TASK →
Repeat everything from the line containing "Identify the location of colorbar-label: 1.2." down to the end of the records word for word, leaving out the pictures.

RAW DATA →
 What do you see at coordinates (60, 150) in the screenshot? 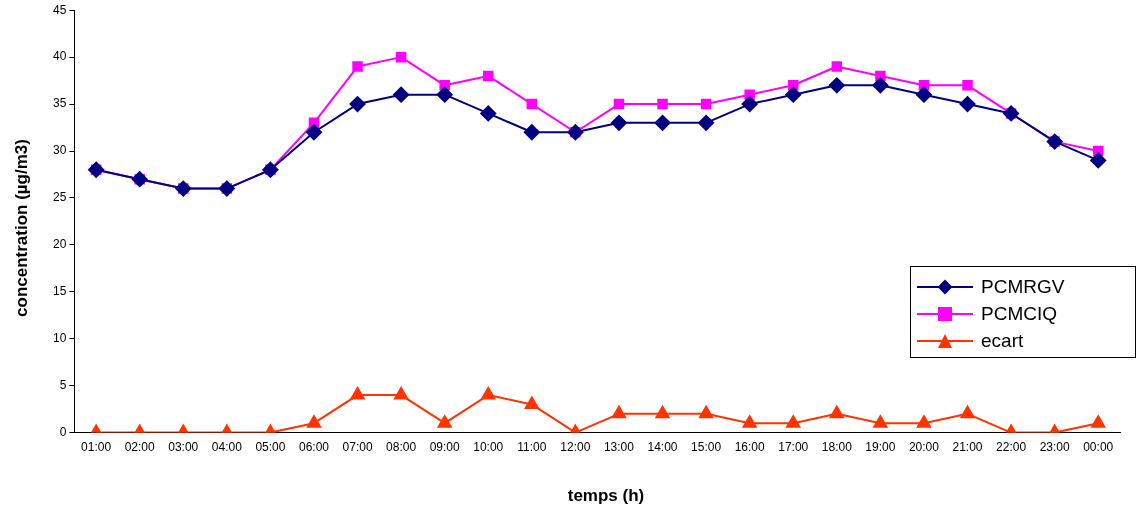
I see `y-tick-label: 30` at bounding box center [60, 150].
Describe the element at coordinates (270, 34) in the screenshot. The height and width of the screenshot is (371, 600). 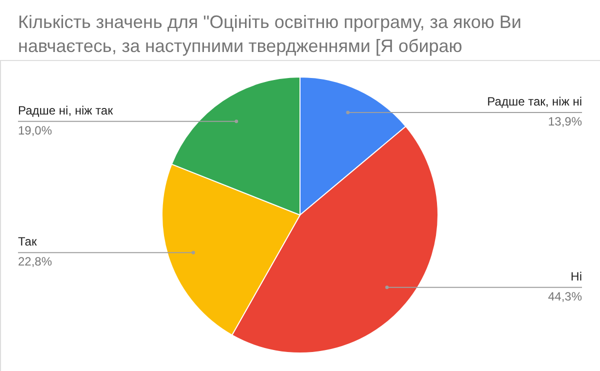
I see `chart-title: Кількість значень для "Оцініть освітню програму, за якою Ви навчаєтесь, за наступними твердженнями [Я обираю` at that location.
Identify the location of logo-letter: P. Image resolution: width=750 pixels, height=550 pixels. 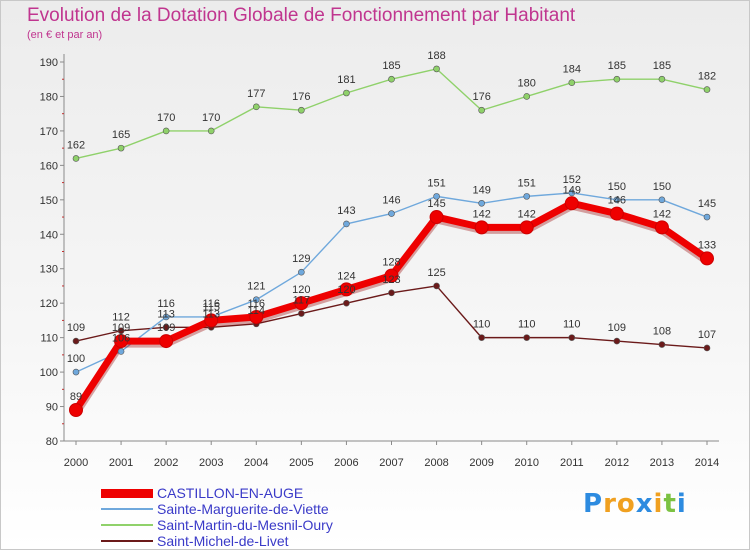
(594, 504).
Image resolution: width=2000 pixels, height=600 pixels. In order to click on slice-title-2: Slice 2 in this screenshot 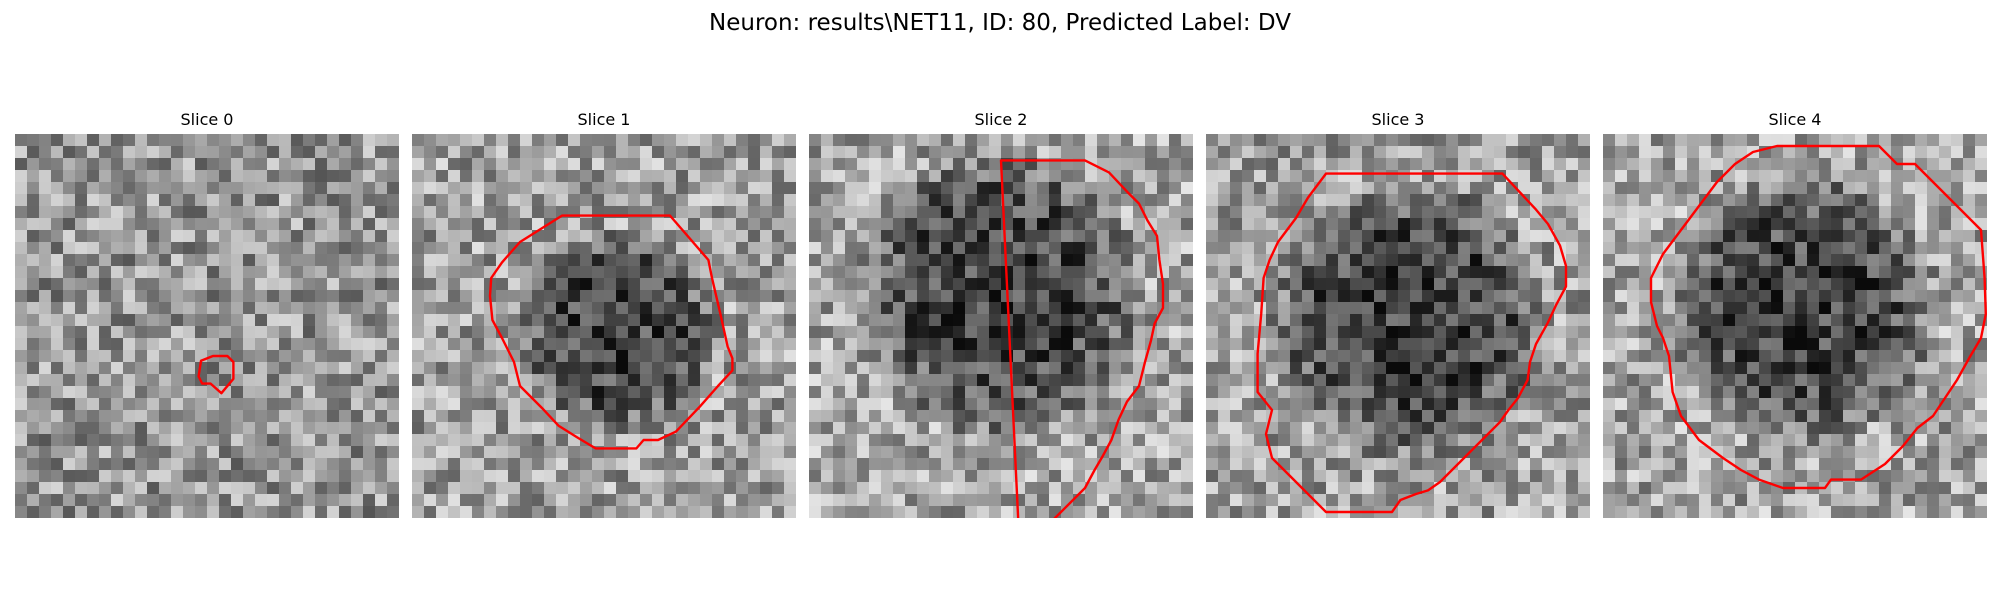, I will do `click(1001, 120)`.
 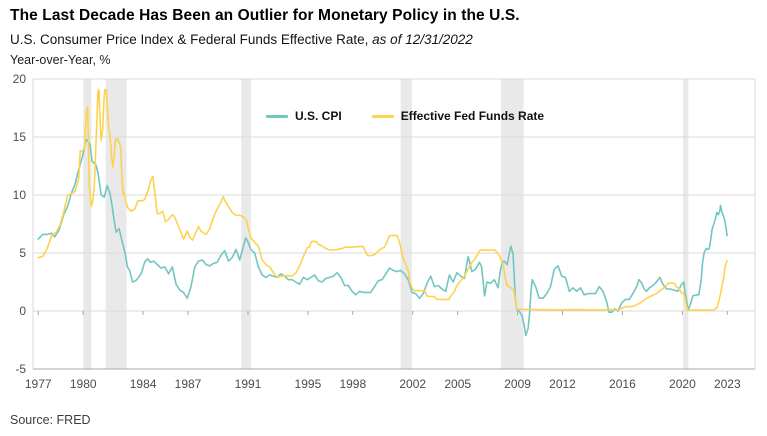 I want to click on legend-item-cpi: U.S. CPI, so click(x=304, y=116).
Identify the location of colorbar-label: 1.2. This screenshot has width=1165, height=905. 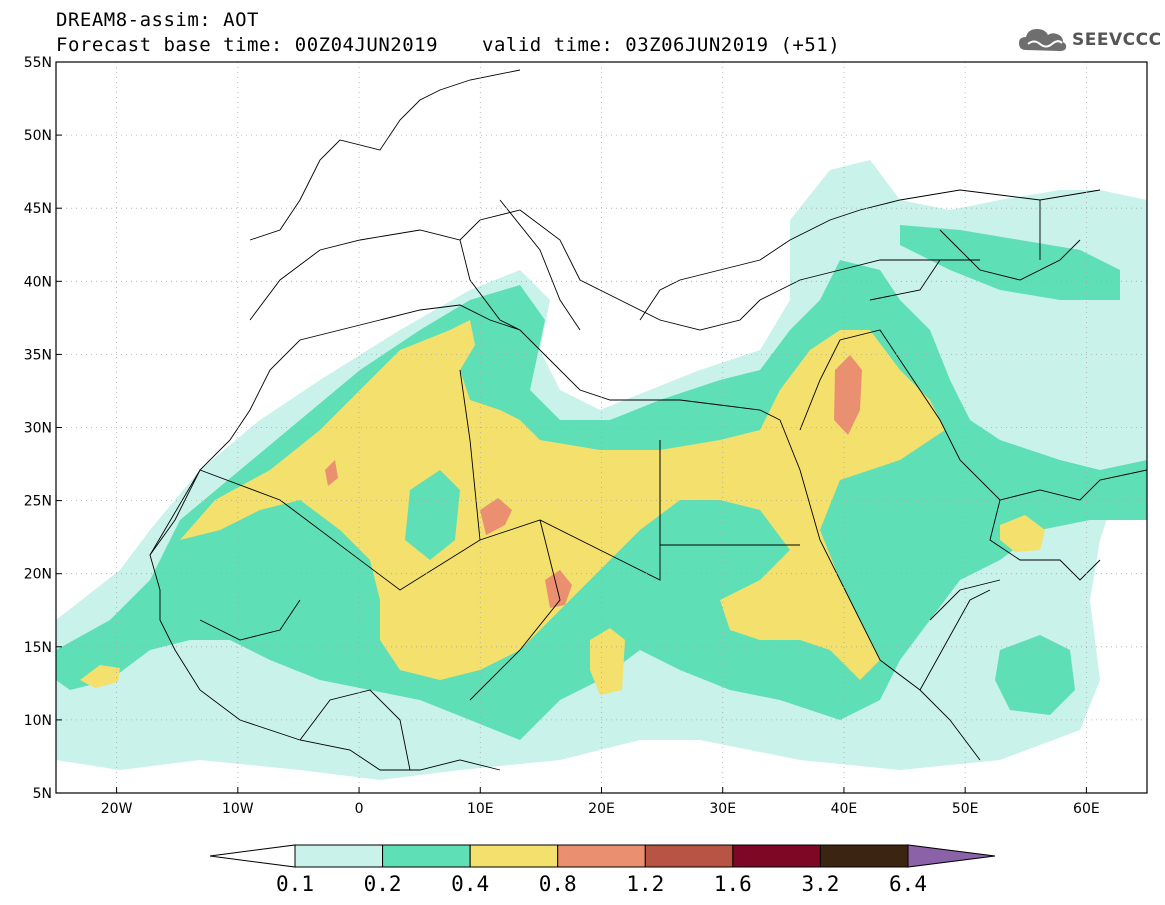
(646, 884).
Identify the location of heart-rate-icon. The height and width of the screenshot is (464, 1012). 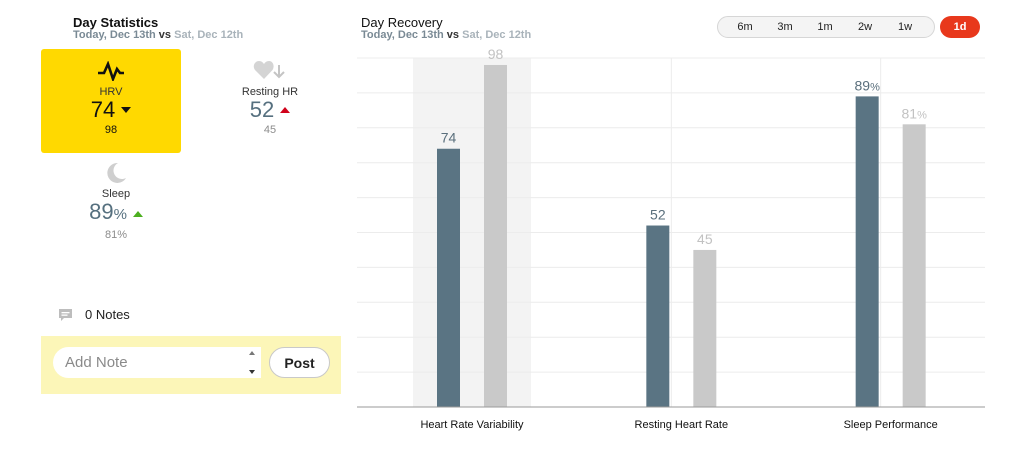
(270, 71).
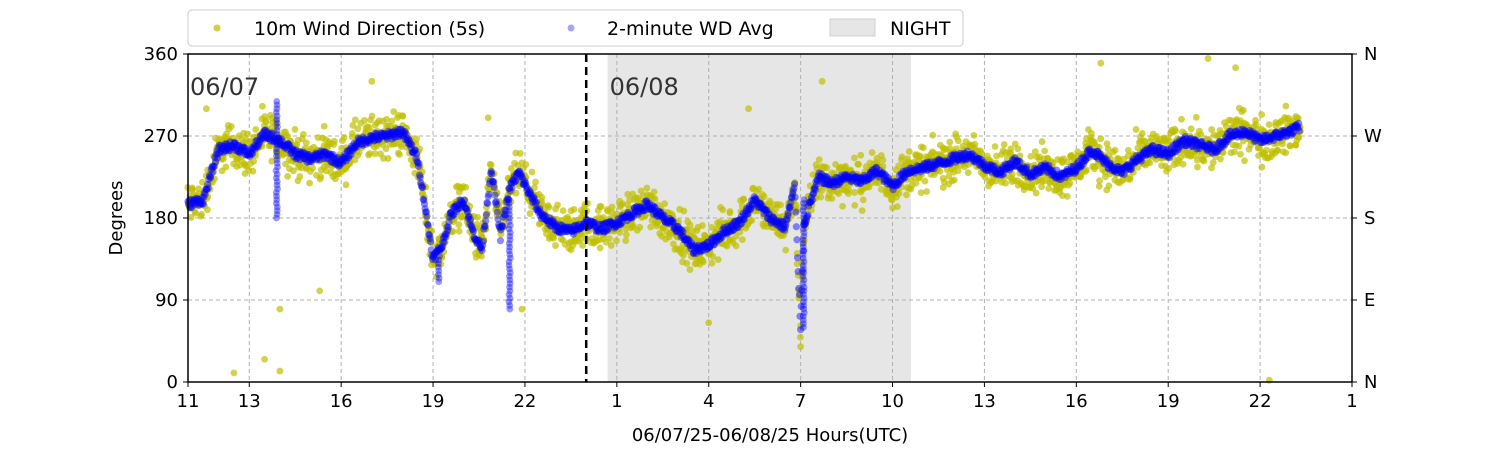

TASK RESPONSE →
Identify the location of colorbar-label: 1.2. This screenshot has width=1165, height=905. 
(646, 884).
Identify the location of heart-rate-icon. The height and width of the screenshot is (464, 1012). 
(270, 71).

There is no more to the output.